Have been trying to hang on until my radioactive scan before exploring the ear thing so Dr. will have as much info as possible. But the pain has increased and is more frequent...so now I am wondering what is going on with this.
Thanks.:rolleyes:


----------



## Andros (Aug 26, 2009)

Bungee said:


> Hello,
> I have posted on my thyroid problem a couple of times and am still awaiting a diagnosis. I am hyper with and infalmmed thyroid with multiple nodules. Tender neck for weeks on end now. Having my radioactive scan soon which will hopefully give me some answers and lead to treatment that will end my symptoms.
> In the mean time, I know have developed an ear ache. Especially when I lay down. I read that this can sometimes happen with an inflammed thyroid.
> Can this cause any ear damage? Anyone know why this happens?
> ...


Yeah; no kidding. Inflammation from thyroid can spread to the ear. Do you think your thyroid has grown some in the past few months?

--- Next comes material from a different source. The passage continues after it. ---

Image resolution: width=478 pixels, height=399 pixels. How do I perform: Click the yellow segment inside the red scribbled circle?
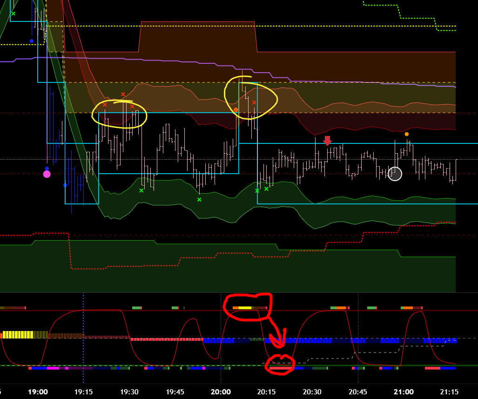pyautogui.click(x=245, y=308)
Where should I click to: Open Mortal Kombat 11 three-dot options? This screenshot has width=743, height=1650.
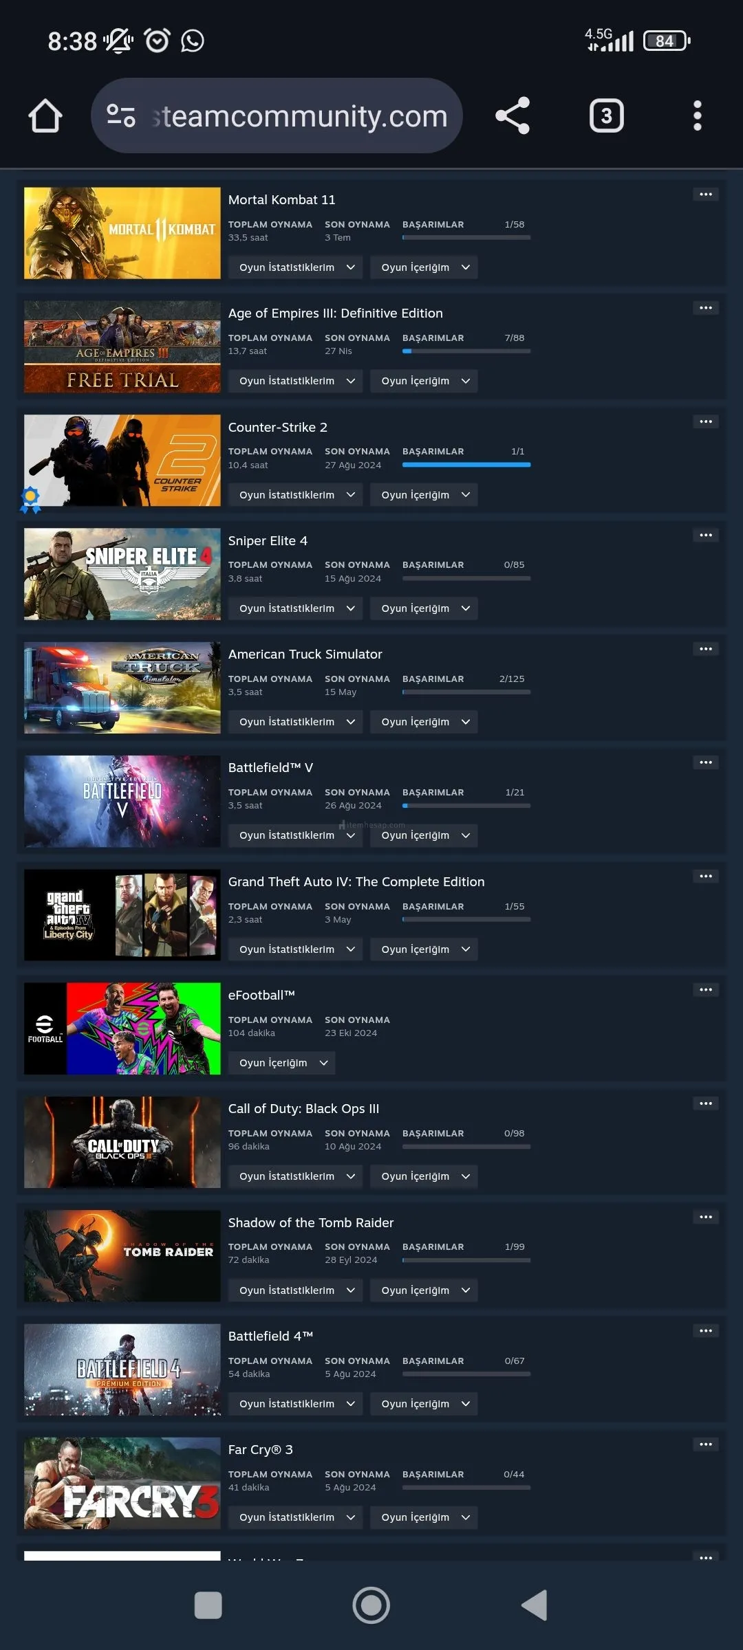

Sometimes the thyroid can grow sublingual.

When is your RAIU?

I wonder if icing down the thyroid or taking NSAIDS would help?


----------



## BuffyFan (May 13, 2011)

is it just pain or do you think you might have an ear infection? I'd take something for the pain if you haven't already and get it checked out....I don't know if it'd cause damage, I"ve had tons of earaches and ear infections over the years and I still have my hearing, but please do get it checked.


----------



## Bungee (Jul 2, 2011)

Feels like a lot of pressure, especially when I lay down. Tylenol helps with the ear pain and neck tenderness ect. Seems like I have been living on that!
I am just wondering how they thyroid issue effects the ear now.
I have the radioactive uptake scan late this week...finally! It's just been hard going all these weeks feeling poorly and a jittery, sweaty mess! Then to have more symptoms develop on top of it makes me a bit nervous. I just want the scan done and to get some quick treatment.


----------



## Andros (Aug 26, 2009)

Bungee said:


> Feels like a lot of pressure, especially when I lay down. Tylenol helps with the ear pain and neck tenderness ect. Seems like I have been living on that!
> I am just wondering how they thyroid issue effects the ear now.
> I have the radioactive uptake scan late this week...finally! It's just been hard going all these weeks feeling poorly and a jittery, sweaty mess! Then to have more symptoms develop on top of it makes me a bit nervous. I just want the scan done and to get some quick treatment.


I could not agree more; you need medical intervention. It has been a long time coming.

Hope you can share the RAIU results w/us when you get them. And wishing you all the best.


----------